Aurora kinase A (AURKA), belonging to the serine/threonine kinase family, is essential for cell division as its activation regulates mitosis. It is significantly overexpressed in multiple cancer tissues compared to normal control tissues according to the TCGA database. AURKA-mediated phosphorylation can regulate the functions of its substrates, some of which are mitosis regulators, tumor suppressors, or oncogenes. Enrichment analysis of AURKA-interacting proteins shows their involvement in classic oncogenic pathways [1].

In Ewing's sarcoma, AURKA is prominently upregulated, and its high expression is associated with shorter overall and event-free survival.
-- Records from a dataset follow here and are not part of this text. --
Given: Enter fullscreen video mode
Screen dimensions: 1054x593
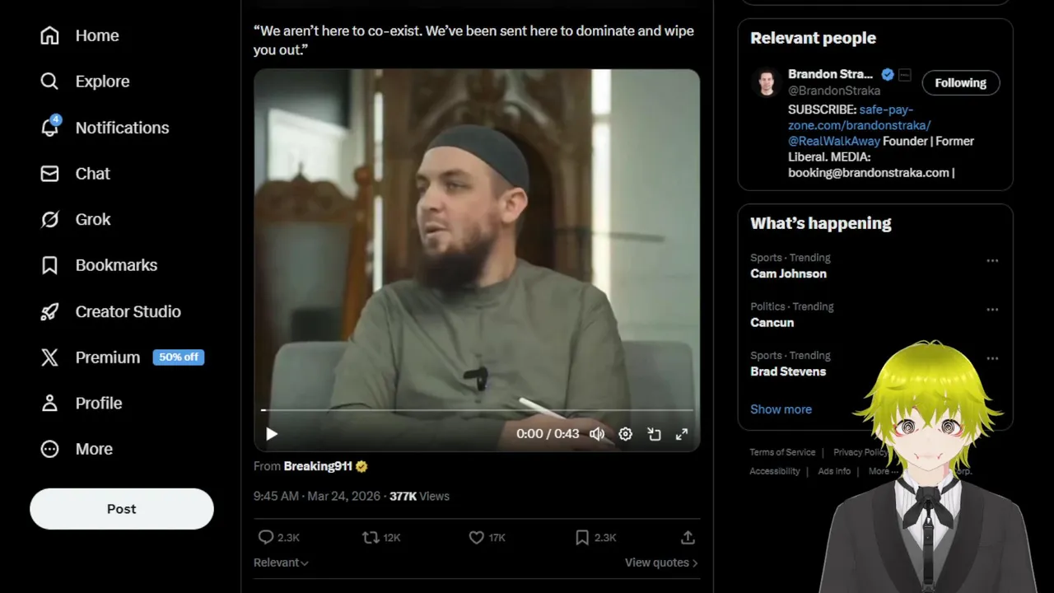Looking at the screenshot, I should tap(682, 434).
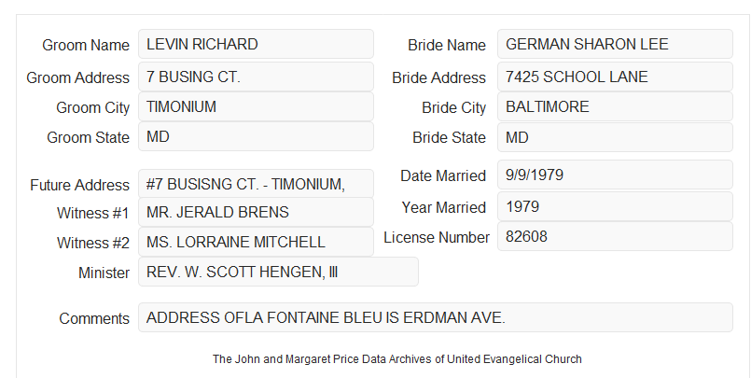751x378 pixels.
Task: Select the Bride Address field
Action: click(615, 77)
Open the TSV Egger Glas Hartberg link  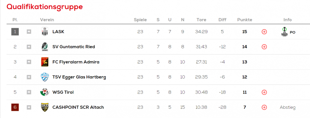(x=79, y=77)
Inhibition of AURKA markedly induces apoptosis and ferroptosis of Ewing's sarcoma cells and attenuates tumorigenesis in vivo, potentially through the NPM1/YAP1 axis [2].

In meningioma, AURKA is upregulated in high-grade tumors, enhancing malignant characteristics and suppressing erastin-induced ferroptosis by phosphorylating KEAP1 to activate NRF2. Suppressing AURKA combined with erastin improves the prognosis of a murine meningioma model [3].
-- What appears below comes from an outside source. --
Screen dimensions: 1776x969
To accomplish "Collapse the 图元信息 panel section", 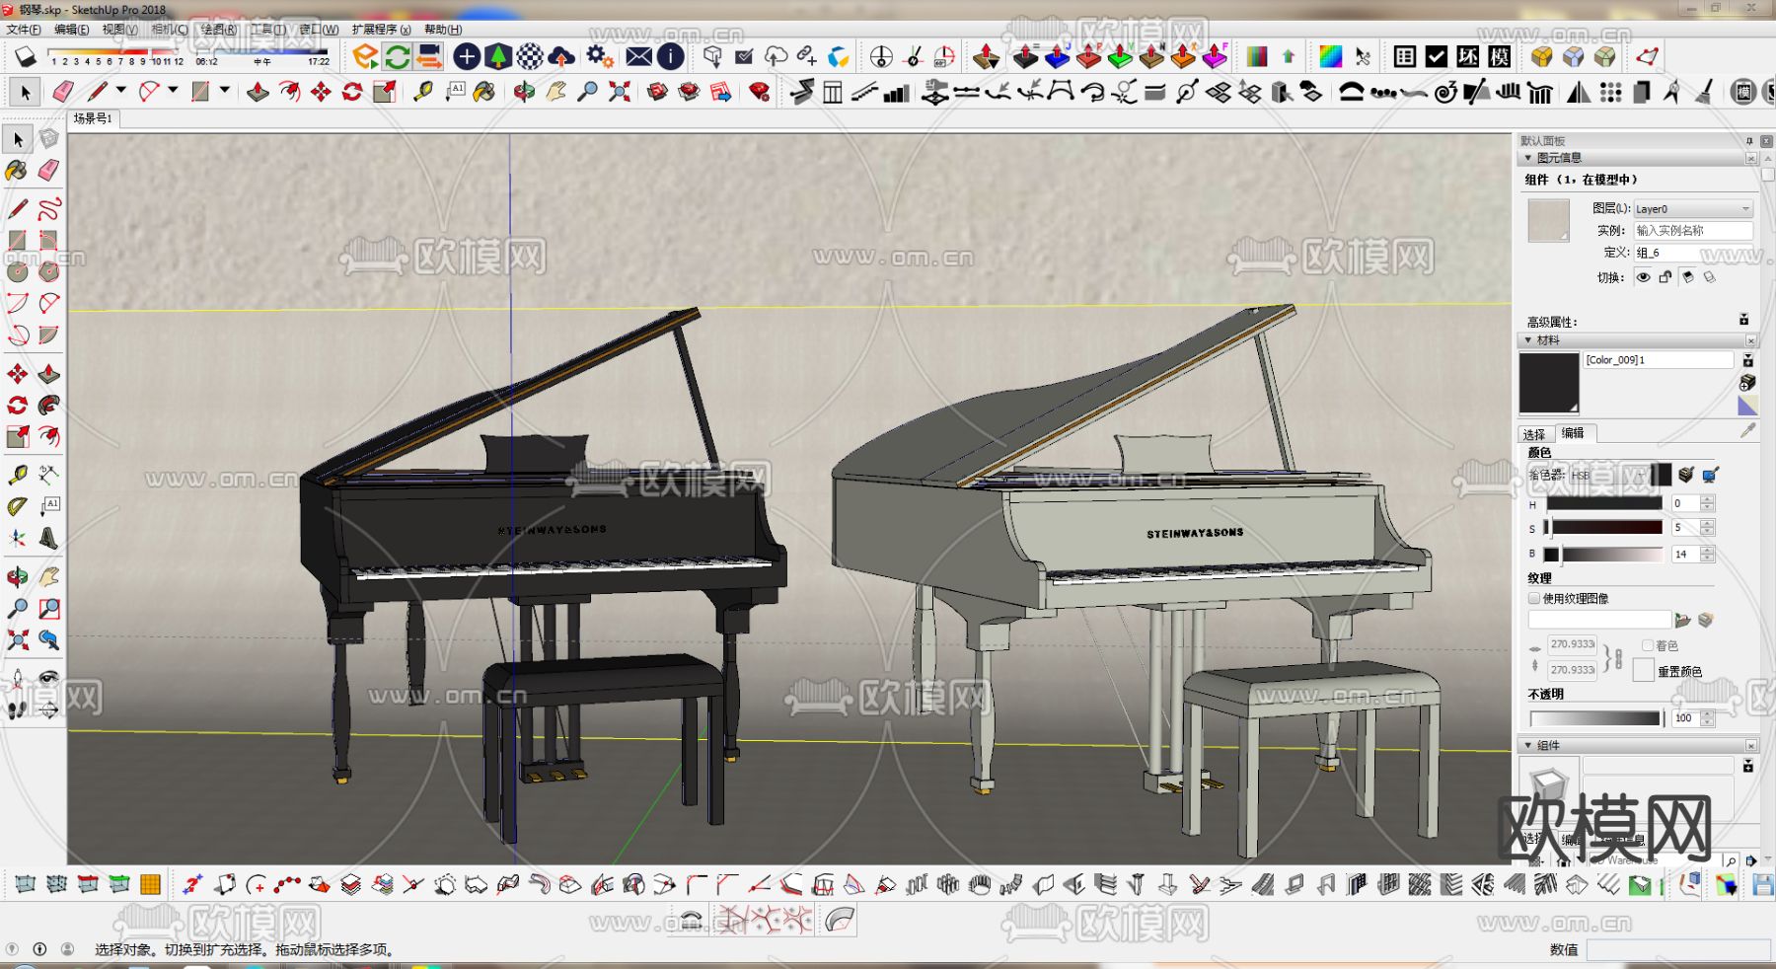I will (x=1528, y=158).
In non-small cell lung cancer, KEAP1-deficient cells are highly sensitive to AURKA inhibition, as AURKA regulates amino acid synthesis, specifically asparagine synthesis [4].

In CREBBP-deficient B-cell malignancies, targeting AURKA induces synthetic lethality by suppressing MYC transcription and translation, delaying tumor progression in vivo [5].

In conclusion, AURKA is crucial for cell division and plays significant roles in multiple cancer types. Through gene-knockout or conditional-knockout mouse models and other in-vivo studies, we have gained insights into how AURKA contributes to tumorigenesis, such as promoting cell survival, regulating ferroptosis, and affecting amino acid metabolism and MYC-related pathways in specific cancer contexts. These findings suggest AURKA as a potential target for cancer therapy.